Cholesterylhemisuccinat (CHEMS) ist ein halbsynthetischer, anionischer Cholesterinester, bei dem die 3β-Hydroxylgruppe von Cholesterin mit Bernsteinsäure verestert wird, wodurch eine Molekülstruktur entsteht, die das starre Steroidrückgrat von Cholesterin beibehält und gleichzeitig über einen Succinatlinker eine titrierbare Carboxylgruppe an der C3-Position einführt. Die ionisierbare Carboxyleinheit (pKa ~4,5–5,5) verleiht Cholesterylhemisuccinat eine pH-abhängige Amphiphilie und eine anionische Nettoladung unter physiologischen Bedingungen, was eine grundlegende Abkehr vom neutralen Cholesterin darstellt. Die molekulare Architektur von Cholesterylhemisuccinat kombiniert effektiv die membranordnenden Eigenschaften des Sterinkerns mit einer pH-empfindlichen anionischen Kopfgruppe und ermöglicht es dem Molekül, sich in alkalischen und neutralen wässrigen Medien selbst zu Doppelschichten zu organisieren und dabei einen lamellaren zu H zu durchlaufenIIPhasenübergang bei Ansäuerung – ein Konformationswechselmechanismus, der aktiv in pH-responsiven liposomalen Arzneimittelabgabesystemen und Membranproteinkristallisationsanwendungen genutzt wird.

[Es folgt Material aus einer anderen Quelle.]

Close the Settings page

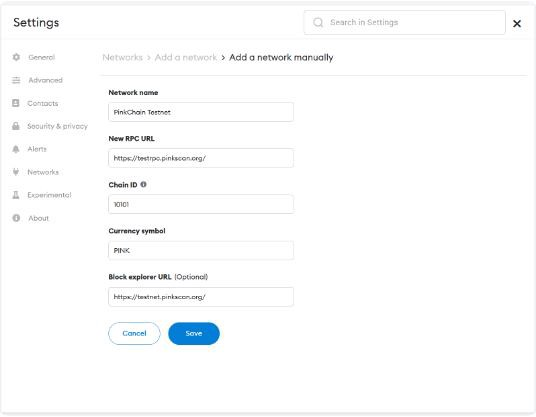click(x=517, y=23)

Das Produkt ist AA3-DLin, ein ionisierbares kationisches Lipid, dessen Struktur rational in drei funktionelle Domänen segmentiert ist: eine tertiäre Amin-Kopfgruppe, die in der sauren endosomalen Umgebung eine positive Ladung annimmt, biologisch abbaubare Esterbindungen, die eine schnelle hepatische Clearance fördern und chronische Toxizität minimieren, und zwei ungesättigte, von Linoleyl abgeleitete hydrophobe Schwänze, die den endosomalen Austritt durch die lamellare in die invertierte hexagonale Phase verbessern Übergang. Diese modulare Architektur ermöglicht es AA3-DLin, gleichzeitig eine starke Messenger-RNA-Einkapselung, eine effiziente intrazelluläre Abgabe und ein günstiges Sicherheitsprofil zu erreichen, was es zu einem repräsentativen Aminoalkohol-Lipid für Lipid-Nanopartikel-Systeme (LNP) macht.